On the island in the Seine Denis built a church and provided for a regular solemnization of the Divine service. His fearless and indefatigable preaching of the Gospel led to countless conversions. This aroused the envy, anger and hatred of the heathen priests. They incited the populace against the strangers and importuned the governor Fescenninus Sisinnius to put a stop by force to the new teaching. Denis with his two companions were seized and as they persevered in their faith were beheaded (about 275) after many tortures. Later accounts give a detailed description of the confessors' sufferings. They were scourged, imprisoned, racked, thrown to wild beasts, burnt at the stake, and finally beheaded. Gregory of Tours simply states: "Beatus Dionysius Parisiorum episcopus diversis pro Christi nomine adfectus poenis praesentem vitam gladio immente finivit" (Hist. Franc. I, 30).
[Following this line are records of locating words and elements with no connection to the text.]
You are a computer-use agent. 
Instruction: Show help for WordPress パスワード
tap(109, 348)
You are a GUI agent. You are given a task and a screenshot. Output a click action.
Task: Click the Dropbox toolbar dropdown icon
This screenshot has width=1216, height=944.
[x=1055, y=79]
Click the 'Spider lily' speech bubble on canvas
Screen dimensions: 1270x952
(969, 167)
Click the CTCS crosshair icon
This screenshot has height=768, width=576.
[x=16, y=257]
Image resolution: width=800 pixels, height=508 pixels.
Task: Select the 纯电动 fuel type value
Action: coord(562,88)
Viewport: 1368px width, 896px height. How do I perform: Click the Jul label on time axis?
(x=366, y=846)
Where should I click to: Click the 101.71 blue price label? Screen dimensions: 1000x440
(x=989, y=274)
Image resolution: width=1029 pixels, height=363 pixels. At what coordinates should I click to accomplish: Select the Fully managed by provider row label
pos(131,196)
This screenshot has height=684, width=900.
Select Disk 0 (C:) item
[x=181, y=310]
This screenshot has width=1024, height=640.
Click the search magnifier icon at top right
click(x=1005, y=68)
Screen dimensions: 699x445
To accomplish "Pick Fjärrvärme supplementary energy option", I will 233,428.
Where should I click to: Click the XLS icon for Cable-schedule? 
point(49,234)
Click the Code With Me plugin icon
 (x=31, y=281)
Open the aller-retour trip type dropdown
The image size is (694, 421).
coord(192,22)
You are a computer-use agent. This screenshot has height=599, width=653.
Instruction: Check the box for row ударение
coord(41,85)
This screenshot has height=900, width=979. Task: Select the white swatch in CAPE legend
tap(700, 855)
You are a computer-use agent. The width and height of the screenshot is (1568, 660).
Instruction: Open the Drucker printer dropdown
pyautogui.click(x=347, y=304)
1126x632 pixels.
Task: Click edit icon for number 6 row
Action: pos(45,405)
The bodies of the three holy martyrs received an honourable burial through the efforts of a pious matron named Catulla and a small shrine was erected over their graves. This was later on replaced by a beautiful basilica (egregium templum) which Venantius celebrated in verse (Carm. I, ii).
From the reign of King Dagobert (622-638) the church and the Benedictine monastery attached to it were more and more beautifully adorned; the veneration of St. Denis became by degrees a national devotion, rulers and princes vying with one another to promote it. This development is due in no small degree to an error prevailing throughout the Middle Ages, which identified St. Denis of Paris with St. Dionysius the Areopagite, and with the Pseudo-Dionysius, the composer of the Areopagitic writings. The combining of these three persons in one was doubtless effected as early as the eighth or perhaps the seventh century, but it was only through the "Areopagitica" written in 836 by Hilduin, Abbot of Saint-Denis, at the request of Louis the Pious, that this serious error took deep root. The investigations of Launoy first threw doubt on the story and the Bollandist de Bye entirely rejected it. Hilduin was probably deceived by the same apocryphal Latin and Greek fictions. The possession of the Areopagitic writings (since 827 in Saint-Denis) strengthened his conviction of this truth. Historiographers of the present day do not dispute this point. All attempts of Darras, Vidieu, C. Schneider, and others to throw some light on the subject have proved fruitless.